And then it came to me, these people seemed to have attended the grand feast, for being considerate and having given their best and their all despite their shortcomings. How they managed to still smile even with some hurtful words thrown at them. I actually saw Jesus in them.
I remembered that verse in the bible about how we treat the least of our brothers. And somehow, as workers in the restaurant, they are considered our servants, and would usually treat them as the “least,” but they of course deserve our respect.
I felt ashamed for the “brothers and sisters” who somehow left the practice of Christian teachings inside the arena, when those ourside of it are clearly the ones who need it the most. I believe that it’s a responsibility on our part as attendees to extend that to those who weren’t able to attend.
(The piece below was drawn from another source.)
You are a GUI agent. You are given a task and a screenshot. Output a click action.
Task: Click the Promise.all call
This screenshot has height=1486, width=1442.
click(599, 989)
So when my husband and I talked with the restaurant staff, I believe we dealt with them with utmost patience, sincerity, and concern, that they were being lashed out by other people because of their limitations. When they should have been given more consideration.
Anyway, this has been a long one. I don’t want to be self-righteous here, ’cause I admit, I’ve had those moments where I too became a little impatient over “the least of my brothers.” I guess this is a reminder for myself as well that we need to be a little self-conscious whenever we deal with other people who are outside our church, or who have not attended the same or similar type of gatherings as we do.
We should always be guided and conscious that we somehow represent Jesus as a Christian, and be disciplers and evangelists of His words and His works. We may be the only Bible, or the Jesus that one would encounter in someone’s life.